Donald Tsang était son bras droit. Apolitique et fonctionnaire, il devint alors, de manière quasi automatique, le candidat idéal. On le préfère parce que personne ne peut être plus nul que son prédécesseur, clament en choeur les Hongkongais soulagés. Le pouvoir chinois, lui, doit compter sur un homme sûr à Hongkong tout en tenant compte de la nature rebelle d'une partie de l'opinion locale.

EQUILIBRISTE

Donald Tsang s'efforce de jouer les équilibristes. Il lui faut à la fois contenter Pékin et persuader ses administrés qu'il est le défenseur des droits d'un territoire résolument différent de la Chine continentale. Et c'est là où se situe la difficulté pour M. Tsang. Hongkong est une étrange entité, un phare d'une réussite économique qui a payé le prix de la crise asiatique mais commence à s'en remettre, un îlot d'aspiration démocratique face à une Chine autoritaire, bref, un contre-modèle pour le régime autoritaire. Pékin traîne des pieds et ne cesse d'interférer dans les affaires hongkongaises, repoussant sine die les perspectives démocratiques telles que le prévoyait l'accord sino-britannique sur la rétrocession négocié en 1984 entre Margaret Thatcher et l'ancien numéro un chinois Deng Xiaoping.

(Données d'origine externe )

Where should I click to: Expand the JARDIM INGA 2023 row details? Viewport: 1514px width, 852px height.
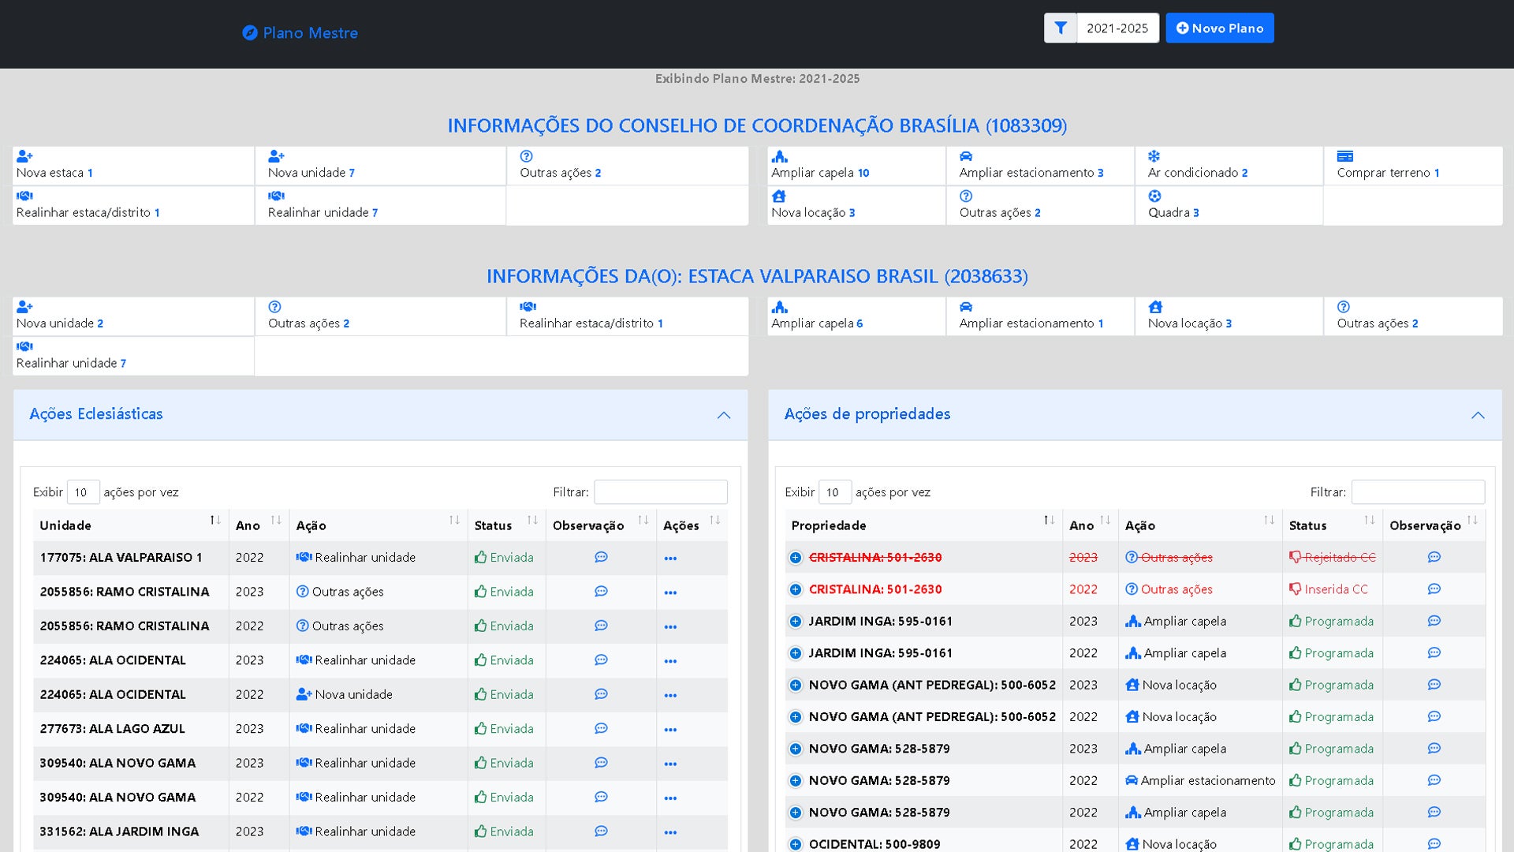pos(796,622)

Jusqu'à présent, seule la moitié des soixante députés du Conseil législatif hongkongais est élue au suffrage universel, le reste étant choisi par des groupes d'intérêts professionnels dont la tendance est de coopter des candidats pro-Pékin. La fameuse Loi fondamentale prévoit "comme but ultime" un suffrage universel de plein exercice, tant pour l'élection des parlementaires que pour celle du "patron". Mais en avril Pékin décida de repousser aux calendes grecques l'application du suffrage universel alors que les démocrates la réclamaient pour les élections législatives de 2007 et la consultation de 2008 devant sélectionner le chef de l'exécutif. Pourtant, selon le dernier sondage effectué par une université hongkongaise, 71 % de la population est en faveur du suffrage universel total...

Donald Tsang, serviteur docile de Pékin, vient de proposer quelques timides réformes ne remettant pas en cause le système de cooptation des élites aujourd'hui en vigueur. Les démocrates ricanent. Ils exigent que Pékin leur donne un calendrier pour une élection pleine et entière au suffrage universel. "Demander à Donald de se battre contre Pékin est irréaliste", reconnaît Jimmy Lai, directeur du Apple Daily, un tabloïd mêlant photos de femmes nues et articles farouchement pro-démocratie. Il sait que Donald ne peut pas faire grand-chose et que le pouvoir est à Pékin.